I knew they would meet “I don’t want to” with a chorus of “It’s not about what you want.” I figured they would not buy my attempt to distract them with a trip to Joines’ Hardware Store. After all, by that point in our vacation we had made many trips to Joines Hardware. I was sure my claim that the Gunflint Trail could not approach the beauty of Highway 61 would be met with the substantial (and to my mind untrue but impossible for me to refute) claim that I had no basis for judgment. So every year I fell back to my most effective argument—an urgent statement that I had to go to the bathroom and would not consider a stop in the woods. It worked every time. I haven’t yet seen the end of the Gunflint Trail. I have no idea what I might be missing.
The wilderness is not a place where I go willingly. It frightens me. It bewilders me. It confuses me. I find it hard to get my bearings in the wilderness. I believe I am not alone in this. Even Jesus had to be driven into the wilderness. And no wonder, for the wilderness is a place filled with wild things and tempters and all sorts of threats to one’s security and tranquility and comfort. The wilderness is a dangerous place. An unpredictable place. A place where even your sense of self is shaken to its core. It’s a place I don’t even like to visit or revisit.

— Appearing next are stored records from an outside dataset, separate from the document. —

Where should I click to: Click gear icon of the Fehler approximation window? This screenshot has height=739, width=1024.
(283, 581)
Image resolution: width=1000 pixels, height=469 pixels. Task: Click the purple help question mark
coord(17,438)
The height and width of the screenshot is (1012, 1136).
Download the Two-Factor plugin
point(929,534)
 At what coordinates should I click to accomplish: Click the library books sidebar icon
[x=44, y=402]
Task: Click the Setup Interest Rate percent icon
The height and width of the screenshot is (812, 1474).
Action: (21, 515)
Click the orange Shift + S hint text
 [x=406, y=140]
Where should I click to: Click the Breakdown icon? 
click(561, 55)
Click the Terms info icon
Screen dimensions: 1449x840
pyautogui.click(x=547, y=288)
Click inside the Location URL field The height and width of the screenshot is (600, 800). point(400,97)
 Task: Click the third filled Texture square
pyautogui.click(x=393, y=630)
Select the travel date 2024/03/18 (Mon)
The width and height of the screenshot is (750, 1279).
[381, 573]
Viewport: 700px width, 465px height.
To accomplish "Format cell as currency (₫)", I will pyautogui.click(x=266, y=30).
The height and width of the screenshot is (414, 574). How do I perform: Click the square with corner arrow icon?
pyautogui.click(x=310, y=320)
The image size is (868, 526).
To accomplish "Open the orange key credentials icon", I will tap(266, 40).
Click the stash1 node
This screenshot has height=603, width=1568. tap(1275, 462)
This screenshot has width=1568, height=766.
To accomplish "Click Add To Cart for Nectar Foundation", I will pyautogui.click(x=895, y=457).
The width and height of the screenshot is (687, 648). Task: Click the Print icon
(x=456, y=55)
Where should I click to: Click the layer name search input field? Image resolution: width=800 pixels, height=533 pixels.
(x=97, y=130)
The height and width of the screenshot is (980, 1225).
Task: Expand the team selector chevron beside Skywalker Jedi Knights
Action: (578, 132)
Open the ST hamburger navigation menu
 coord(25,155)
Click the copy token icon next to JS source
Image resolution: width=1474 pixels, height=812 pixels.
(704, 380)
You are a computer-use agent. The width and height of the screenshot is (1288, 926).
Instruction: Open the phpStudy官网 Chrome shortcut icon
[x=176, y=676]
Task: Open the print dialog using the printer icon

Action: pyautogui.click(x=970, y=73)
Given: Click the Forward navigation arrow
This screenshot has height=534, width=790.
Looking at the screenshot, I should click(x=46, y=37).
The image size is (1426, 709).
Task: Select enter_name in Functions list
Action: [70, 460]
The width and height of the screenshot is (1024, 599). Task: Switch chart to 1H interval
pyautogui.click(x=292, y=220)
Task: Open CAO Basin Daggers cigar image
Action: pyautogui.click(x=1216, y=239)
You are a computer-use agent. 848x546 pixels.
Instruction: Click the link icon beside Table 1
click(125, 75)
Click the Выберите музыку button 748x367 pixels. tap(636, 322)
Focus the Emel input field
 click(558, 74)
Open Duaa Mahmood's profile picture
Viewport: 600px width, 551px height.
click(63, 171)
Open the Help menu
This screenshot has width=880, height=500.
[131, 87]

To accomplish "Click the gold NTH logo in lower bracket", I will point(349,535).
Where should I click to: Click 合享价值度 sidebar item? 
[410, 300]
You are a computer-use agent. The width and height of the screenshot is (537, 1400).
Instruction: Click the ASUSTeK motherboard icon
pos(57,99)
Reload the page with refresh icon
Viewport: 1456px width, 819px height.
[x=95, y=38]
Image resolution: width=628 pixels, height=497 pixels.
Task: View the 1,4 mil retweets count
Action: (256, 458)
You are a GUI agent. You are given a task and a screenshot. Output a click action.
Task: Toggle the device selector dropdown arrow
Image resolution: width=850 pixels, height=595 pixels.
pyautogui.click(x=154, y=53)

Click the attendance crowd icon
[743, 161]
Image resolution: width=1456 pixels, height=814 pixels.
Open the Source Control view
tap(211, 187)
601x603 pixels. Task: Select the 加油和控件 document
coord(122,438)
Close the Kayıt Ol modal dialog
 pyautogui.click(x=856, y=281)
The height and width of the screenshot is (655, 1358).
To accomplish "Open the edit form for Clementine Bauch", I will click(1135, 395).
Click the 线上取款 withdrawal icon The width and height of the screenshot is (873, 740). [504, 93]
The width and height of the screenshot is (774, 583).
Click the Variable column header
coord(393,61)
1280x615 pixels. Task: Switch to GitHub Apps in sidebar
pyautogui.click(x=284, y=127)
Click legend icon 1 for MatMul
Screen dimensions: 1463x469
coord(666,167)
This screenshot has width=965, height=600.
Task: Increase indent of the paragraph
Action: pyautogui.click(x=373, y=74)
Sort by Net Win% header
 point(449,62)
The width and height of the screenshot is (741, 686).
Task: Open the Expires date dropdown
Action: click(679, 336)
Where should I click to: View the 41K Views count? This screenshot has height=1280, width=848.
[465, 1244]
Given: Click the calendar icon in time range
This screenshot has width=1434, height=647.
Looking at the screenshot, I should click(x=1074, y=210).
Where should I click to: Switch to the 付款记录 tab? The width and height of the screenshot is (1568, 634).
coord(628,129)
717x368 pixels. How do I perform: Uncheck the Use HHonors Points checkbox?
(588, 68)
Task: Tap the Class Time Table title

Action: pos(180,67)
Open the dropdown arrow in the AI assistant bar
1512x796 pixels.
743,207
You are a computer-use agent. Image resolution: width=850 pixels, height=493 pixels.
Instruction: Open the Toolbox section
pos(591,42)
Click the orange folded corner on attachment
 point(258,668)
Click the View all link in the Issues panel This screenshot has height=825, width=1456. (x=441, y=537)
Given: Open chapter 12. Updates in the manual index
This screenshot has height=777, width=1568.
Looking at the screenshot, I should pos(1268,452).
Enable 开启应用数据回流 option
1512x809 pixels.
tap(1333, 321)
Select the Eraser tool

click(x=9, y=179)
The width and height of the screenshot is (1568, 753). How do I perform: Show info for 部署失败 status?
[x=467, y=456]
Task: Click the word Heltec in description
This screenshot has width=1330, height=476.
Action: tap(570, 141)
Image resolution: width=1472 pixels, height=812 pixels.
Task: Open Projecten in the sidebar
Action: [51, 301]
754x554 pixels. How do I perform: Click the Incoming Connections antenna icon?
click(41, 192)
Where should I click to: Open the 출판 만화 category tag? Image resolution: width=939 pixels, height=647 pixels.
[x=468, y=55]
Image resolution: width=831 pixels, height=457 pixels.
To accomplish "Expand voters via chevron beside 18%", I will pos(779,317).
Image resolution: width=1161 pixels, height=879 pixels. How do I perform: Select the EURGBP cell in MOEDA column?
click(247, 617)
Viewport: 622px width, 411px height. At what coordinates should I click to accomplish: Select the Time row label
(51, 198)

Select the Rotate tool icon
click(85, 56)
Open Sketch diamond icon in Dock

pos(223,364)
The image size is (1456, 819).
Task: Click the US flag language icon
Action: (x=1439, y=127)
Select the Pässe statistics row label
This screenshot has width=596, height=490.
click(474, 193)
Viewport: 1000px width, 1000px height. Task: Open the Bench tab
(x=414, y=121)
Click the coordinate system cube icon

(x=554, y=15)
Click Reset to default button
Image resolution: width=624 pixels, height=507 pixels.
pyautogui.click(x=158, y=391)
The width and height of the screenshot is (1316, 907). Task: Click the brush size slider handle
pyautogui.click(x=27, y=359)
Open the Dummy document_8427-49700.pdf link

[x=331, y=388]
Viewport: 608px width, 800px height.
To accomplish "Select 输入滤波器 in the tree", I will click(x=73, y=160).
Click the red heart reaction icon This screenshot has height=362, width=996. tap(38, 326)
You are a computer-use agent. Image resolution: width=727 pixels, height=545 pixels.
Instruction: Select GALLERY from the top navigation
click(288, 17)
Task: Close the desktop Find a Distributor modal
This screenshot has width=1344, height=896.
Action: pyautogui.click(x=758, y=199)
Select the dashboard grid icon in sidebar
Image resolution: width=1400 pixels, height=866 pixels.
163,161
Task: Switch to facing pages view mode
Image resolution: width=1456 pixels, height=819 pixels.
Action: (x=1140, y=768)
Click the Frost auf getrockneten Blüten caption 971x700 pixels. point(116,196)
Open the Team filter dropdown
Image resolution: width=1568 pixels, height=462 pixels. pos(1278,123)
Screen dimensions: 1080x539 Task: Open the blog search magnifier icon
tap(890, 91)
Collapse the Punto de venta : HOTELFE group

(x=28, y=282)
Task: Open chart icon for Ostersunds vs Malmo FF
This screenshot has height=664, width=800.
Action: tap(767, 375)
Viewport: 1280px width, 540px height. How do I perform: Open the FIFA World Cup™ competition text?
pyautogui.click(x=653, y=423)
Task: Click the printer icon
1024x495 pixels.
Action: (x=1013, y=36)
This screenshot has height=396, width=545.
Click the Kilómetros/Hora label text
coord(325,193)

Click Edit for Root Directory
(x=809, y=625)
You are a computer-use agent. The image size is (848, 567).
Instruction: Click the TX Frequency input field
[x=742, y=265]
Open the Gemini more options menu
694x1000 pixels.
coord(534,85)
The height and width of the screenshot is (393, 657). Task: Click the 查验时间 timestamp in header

And yet. And yet we can’t escape those wilderness times in life. They are a part of every life. To some of us they wear the guise of failure. To others the clothes of deep grief. Some find their wilderness in an unexpected loss. Others in disappointment. Many of us walk in the wilderness of a diagnosis that knocks the air out of our lungs. Bullying at school is surely a wilderness our children face. Wilderness is a part of life. We can’t escape it. And we can’t escape the temptations that come with wilderness.
The temptation to duck and cover, to avoid engagement with that which threatens to overwhelm us. The temptation to escape through work or drink or sleep or any one of the myriad of ways people numb themselves. The temptation to accept other people’s definition of us. The temptation to pretend we aren’t even in a wilderness. But when we yield to those temptations we loose a part of what we might be and what we might become.
Sometimes I wonder just what were Jesus’ temptations. Do you think he was tempted to chuck it all? Surely he must have suspected the cost of the road he was called to walk. I wonder if he doubted his own gifts, his ability to live into God’s call to him? I bet he was afraid. Maybe giving into fear was one of those temptations. After all—he was fully human. A guy new to his work. A guy new to his sense of himself. A guy new to the call of God.
On the morning of the day I was ordained to the priesthood, I took the dogs for a long urban walk. Just as we were turning the corner of Rose and McGee not far from our house in Berkeley, a line of scripture came into my head. It’s from Hebrews. It goes like this: “It’s a fearful thing to be in the hands of the living God.” I think Jesus knew that. I think he knew it the moment the heavens were ripped open and that Spirit descended into him. I suspect he was afraid. I know I was and still sometimes am.
Yet remember the last words Jesus heard before he was catapulted into that wilderness. “You are my son, my beloved. With you I am well pleased.” That makes all the difference in the world. In those times of fear and temptation, in those wilderness times when it feels like we have nothing to hold onto, we, like Jesus, have those words, “You are my child, my beloved. With you and you and you I am well pleased.” The love of God—it can get you through the day, it can get you through the night, it can get you through the moment. And it can get you through the wilderness times.